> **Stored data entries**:

········

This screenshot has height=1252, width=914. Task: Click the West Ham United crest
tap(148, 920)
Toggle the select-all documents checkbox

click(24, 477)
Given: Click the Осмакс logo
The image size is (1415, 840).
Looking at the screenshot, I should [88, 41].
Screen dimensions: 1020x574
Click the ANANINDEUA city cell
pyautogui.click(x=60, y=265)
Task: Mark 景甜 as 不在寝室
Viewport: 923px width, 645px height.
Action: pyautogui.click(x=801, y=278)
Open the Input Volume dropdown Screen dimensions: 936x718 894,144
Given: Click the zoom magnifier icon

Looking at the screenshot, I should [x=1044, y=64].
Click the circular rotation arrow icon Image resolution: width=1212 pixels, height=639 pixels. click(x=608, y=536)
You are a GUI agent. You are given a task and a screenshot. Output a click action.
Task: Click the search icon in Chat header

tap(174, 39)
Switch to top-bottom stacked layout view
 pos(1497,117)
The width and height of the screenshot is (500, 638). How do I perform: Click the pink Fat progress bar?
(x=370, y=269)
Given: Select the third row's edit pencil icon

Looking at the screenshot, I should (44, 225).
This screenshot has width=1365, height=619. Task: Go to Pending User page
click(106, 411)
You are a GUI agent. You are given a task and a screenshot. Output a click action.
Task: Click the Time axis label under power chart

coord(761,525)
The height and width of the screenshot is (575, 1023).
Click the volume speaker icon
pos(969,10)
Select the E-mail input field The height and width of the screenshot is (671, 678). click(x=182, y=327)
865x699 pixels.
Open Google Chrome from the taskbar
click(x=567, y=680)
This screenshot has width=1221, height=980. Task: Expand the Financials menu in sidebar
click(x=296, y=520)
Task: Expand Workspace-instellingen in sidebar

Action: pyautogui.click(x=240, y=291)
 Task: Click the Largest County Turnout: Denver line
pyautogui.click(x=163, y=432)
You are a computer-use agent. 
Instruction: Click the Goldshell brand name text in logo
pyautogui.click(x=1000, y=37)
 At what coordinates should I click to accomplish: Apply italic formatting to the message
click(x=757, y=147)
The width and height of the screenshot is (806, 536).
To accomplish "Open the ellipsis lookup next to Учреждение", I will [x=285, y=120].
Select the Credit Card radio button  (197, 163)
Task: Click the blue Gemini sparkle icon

········

> **Assignment**:
Output exactly, and only, the lines running from the one that contains "You are a computer-use agent." through the last line of the entries above.

> **Problem solution**:
You are a computer-use agent. 
Instruction: Click the Goldshell brand name text in logo
pyautogui.click(x=1000, y=37)
 At what coordinates should I click to accomplish: Apply italic formatting to the message
click(x=757, y=147)
The width and height of the screenshot is (806, 536).
To accomplish "Open the ellipsis lookup next to Учреждение", I will [x=285, y=120].
Select the Credit Card radio button  (197, 163)
Task: Click the blue Gemini sparkle icon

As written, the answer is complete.